シカや家畜が昆虫に与える影響の強さは何で決まるか

Takagi S. & Miyashita T. (2014) Scale and system dependencies of indirect effects of large herbivores on phytophagous insects: a meta-analysis. Population Ecology, Online early publication

シカや家畜など大型草食獣の採食は、植物や動物に対して直接的・間接的に大きな影響をもたらします。中でも植食性昆虫は植物の密度や形質の変化を介した影響を受けやすく、様々な生態系における研究事例が蓄積されています。しかし、昆虫に対し正にも負にも影響する間接効果の一般的な傾向は整理されておらず、影響の予測が難しいという課題が残っていました。今回、71論文から215の研究事例を抽出し、メタ解析を行った結果、いくつかの傾向が見出されました。

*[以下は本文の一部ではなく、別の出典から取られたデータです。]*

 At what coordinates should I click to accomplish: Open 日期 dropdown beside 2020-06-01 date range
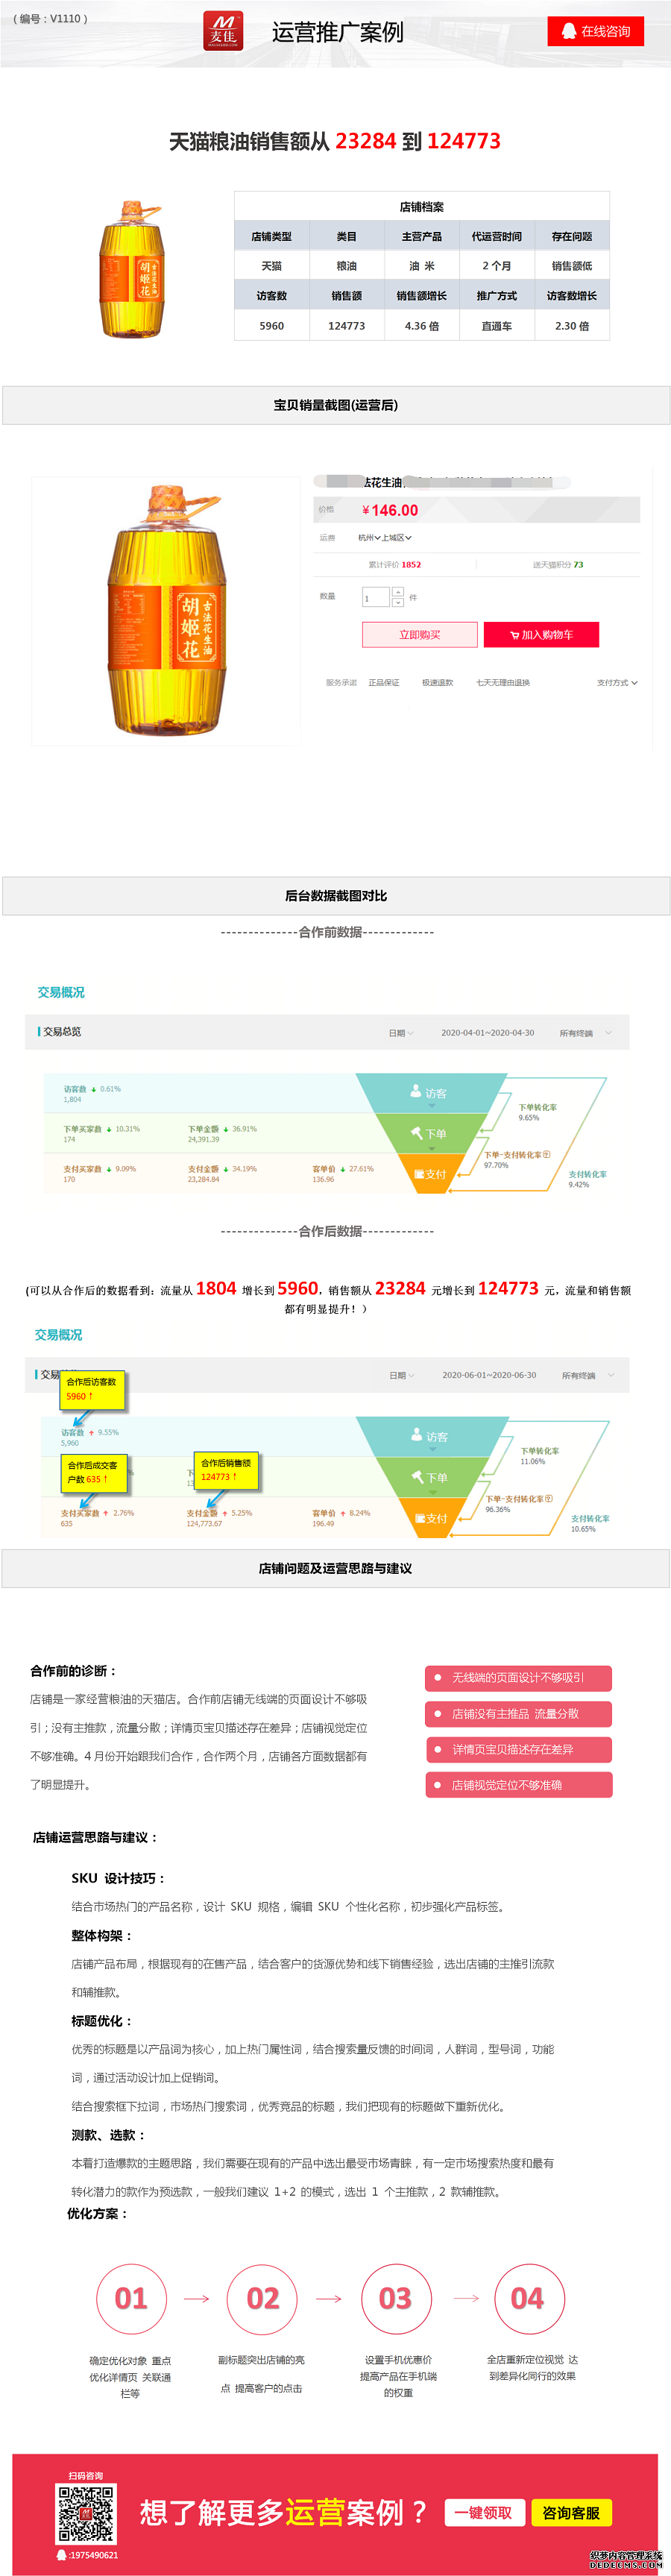[x=402, y=1375]

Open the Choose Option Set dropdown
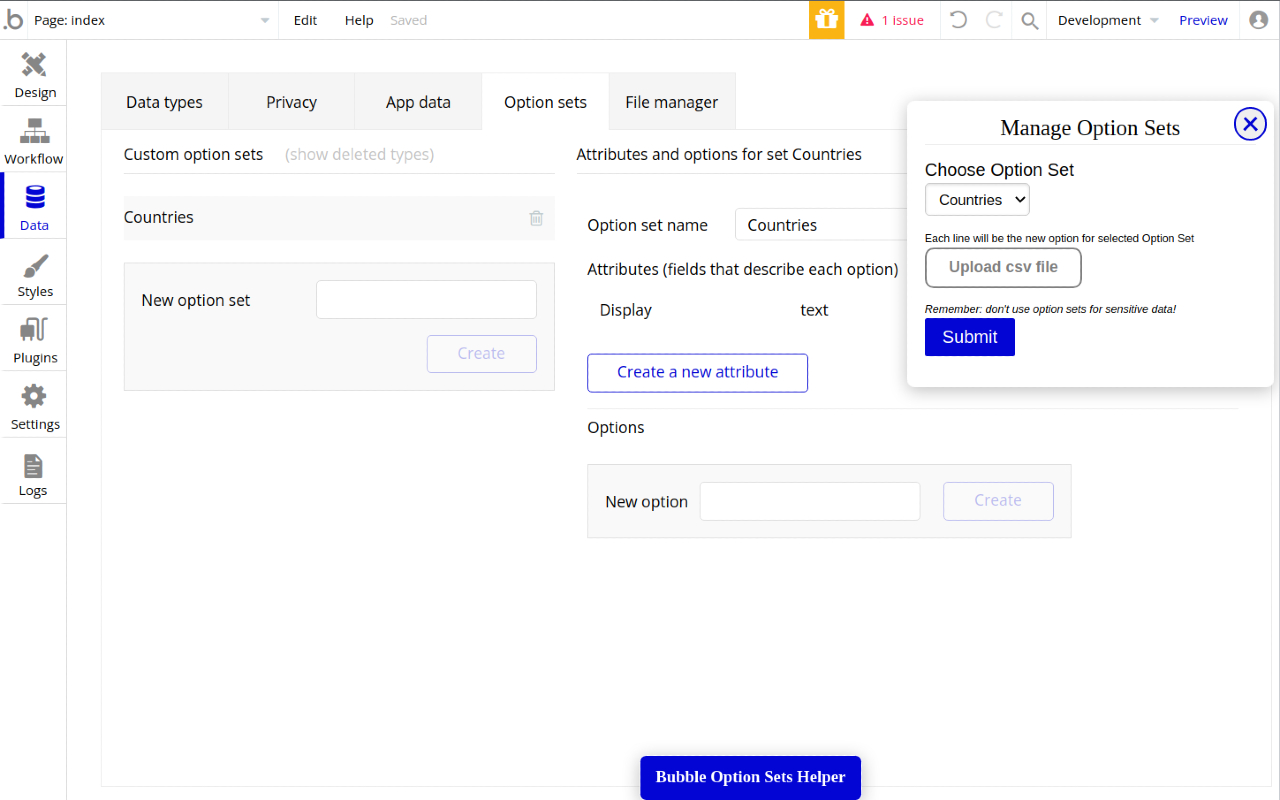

実験デザインに関しては、中程度の時空間スケール(0-10ha・1-10年)の実験で、単位面積当たりの昆虫個体数を評価したものにおいて負の影響が現れやすい傾向でした。対象生物の特性に関しては、昆虫の分類群によらず、家畜による草本の採食を介したものにおいて負の影響が現れやすい傾向でした。これらの結果は、影響の受け手である昆虫の反応は、草食獣や植物の特性によってある程度予測できる一方、実験のデザインによっても影響の見えやすさが異なることを意味します。実際に草食獣の管理を行う時空間スケールでの実験を計画するなど、実験デザインによるバイアスを除いた上での影響評価を行う必要があると考えられます。